Information:
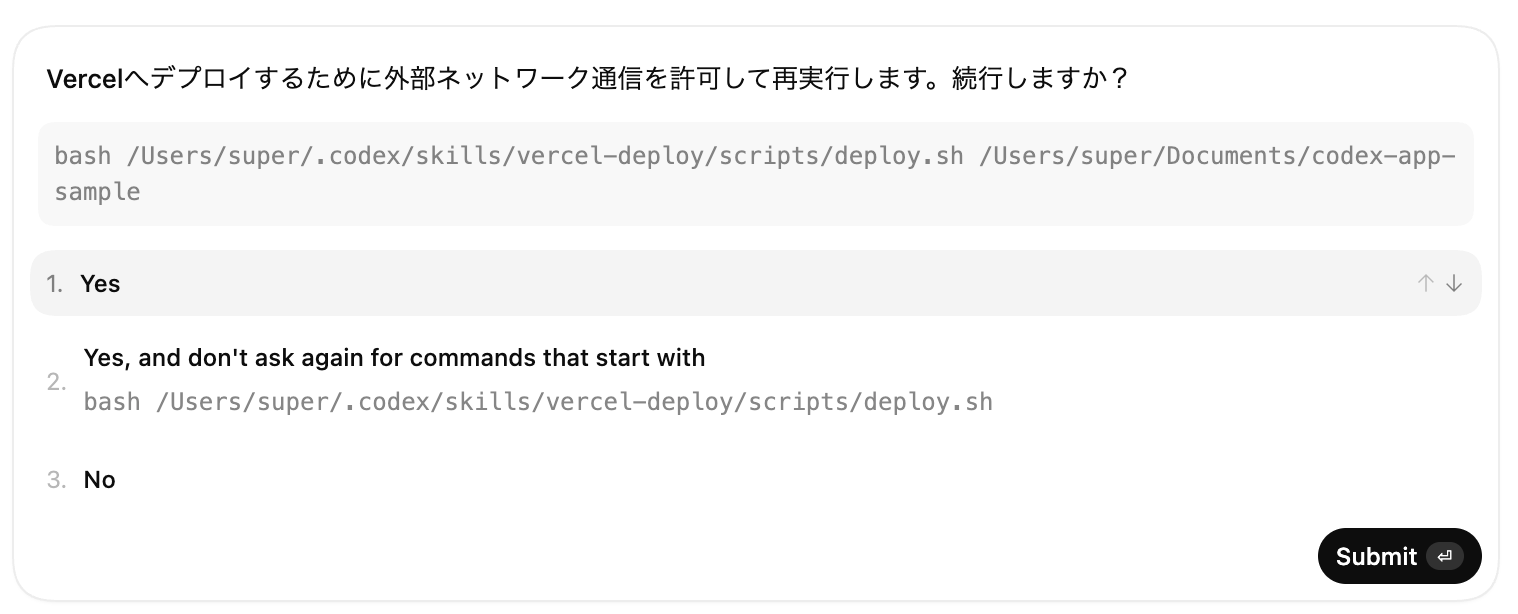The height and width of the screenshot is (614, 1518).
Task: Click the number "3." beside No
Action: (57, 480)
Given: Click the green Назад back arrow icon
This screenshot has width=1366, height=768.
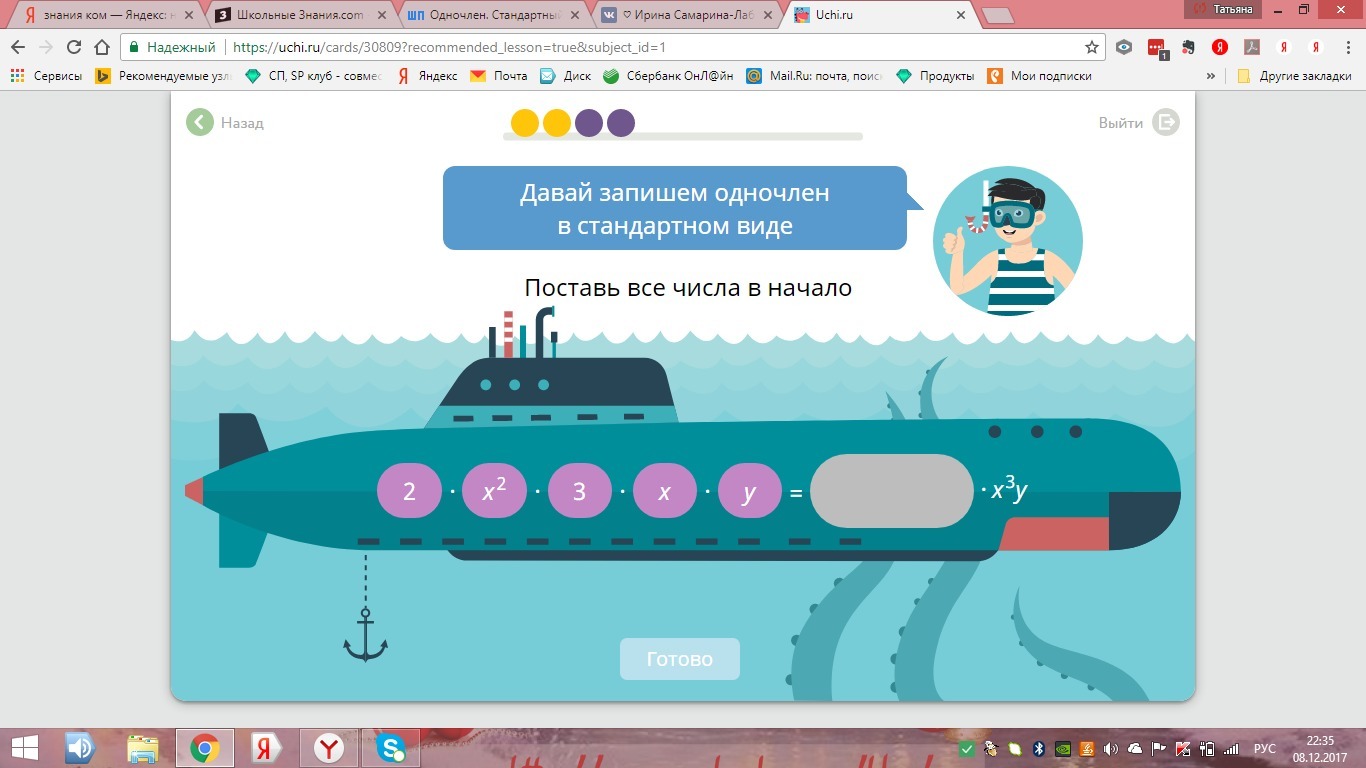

The problem: Please copy exactly the lines from the one containing "Given: Click the green Назад back arrow icon" through the last line of the records above, both included, and leave out any pictures.

Output for this exercise:
Given: Click the green Назад back arrow icon
This screenshot has width=1366, height=768.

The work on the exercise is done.